“Utopia has always been a political issue, an unusual destiny for a literary form,” writes Frederic Jameson in Archaeologies of the Future. One writer Jameson takes up in his account of literary utopias is George Bernard Shaw, whose Back to Methuselah (1921) he reads as an optimistic allegorical account of class struggle in the waning days of the British Empire. Writing in 2005, Jameson detected a general resurgence in utopian thinking, which had been considered dangerous during the Cold War, and retrograde in progressive cultural movements predicated on the value of difference.
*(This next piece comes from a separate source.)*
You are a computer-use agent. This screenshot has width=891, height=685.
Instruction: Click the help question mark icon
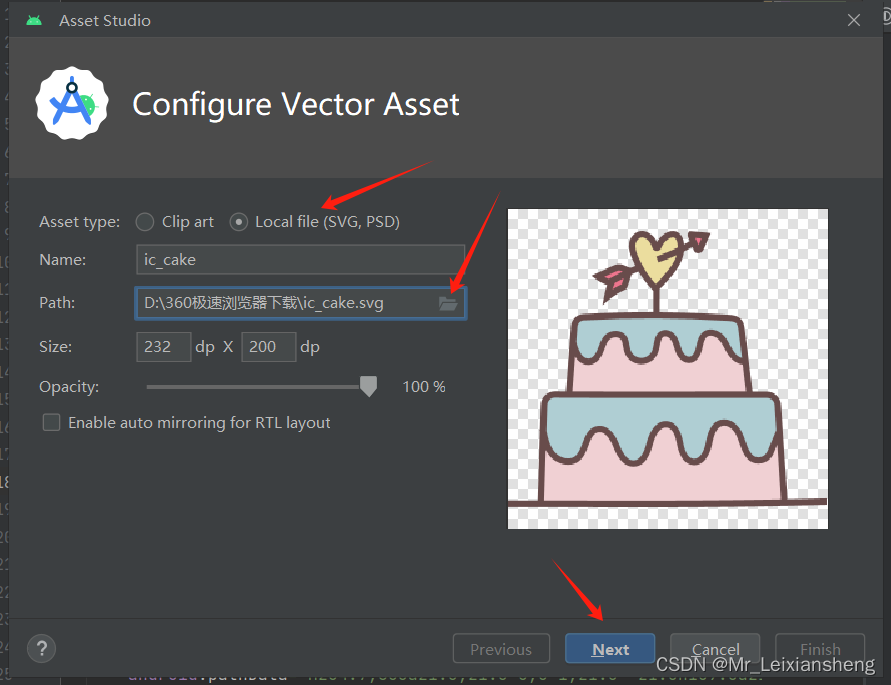click(x=41, y=648)
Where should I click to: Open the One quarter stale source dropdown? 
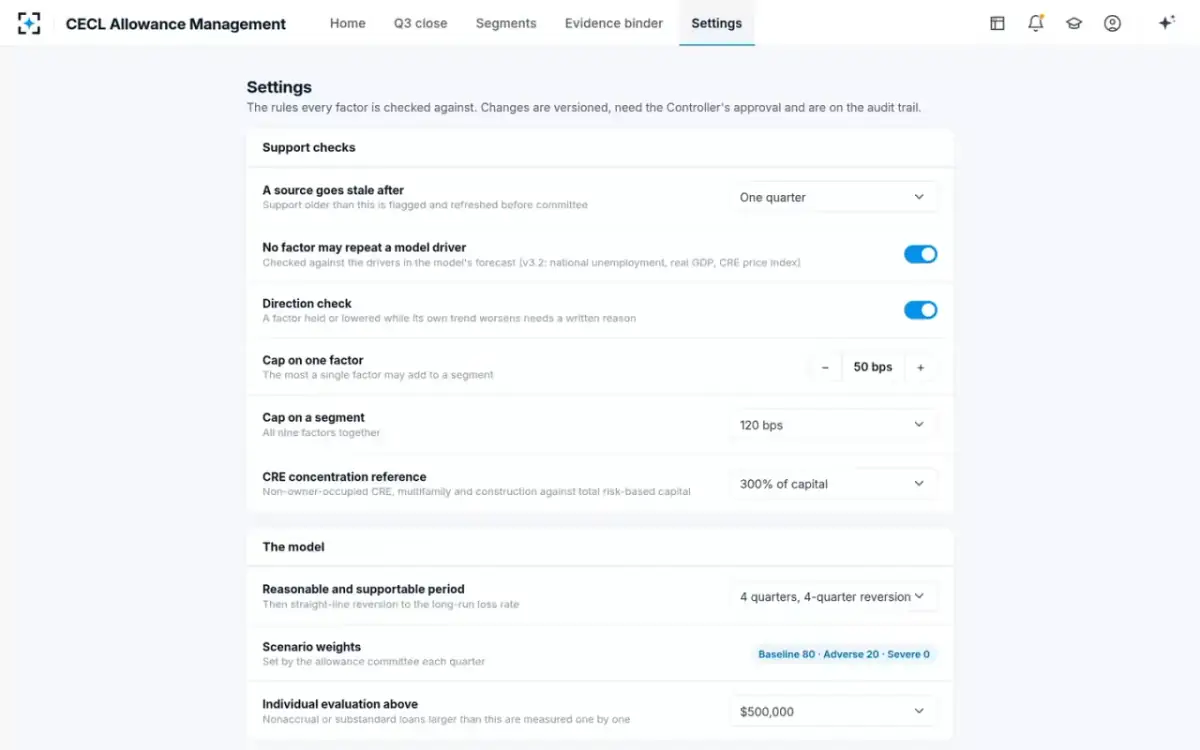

It is not surprising, then, that he emphasizes the progressive aspects of Shaw’s socialism, rather than the authoritarian sympathies and tendencies scholars such as Matthew Yde (2013) have detected in Methuselah and in Shaw’s writing more generally.
Both Jameson’s and Yde’s books participate in a recent resurgence in critical discourse on utopia, and especially modernist utopias. From high modernism (Surette 2011) to “hippie modernism” (Blauvelt et al., 2015) to “utopia limited” (DeKoven, 2004), scholars across the arts and humanities have reassessed the intersections of utopia and modernism over the past decade. This panel contributes to that discourse by claiming Bernard Shaw’s distinctive place in it.
Illustration: John Farleigh, woodcut for Back to Methuselah (New York: Limited Editions Club, 1939)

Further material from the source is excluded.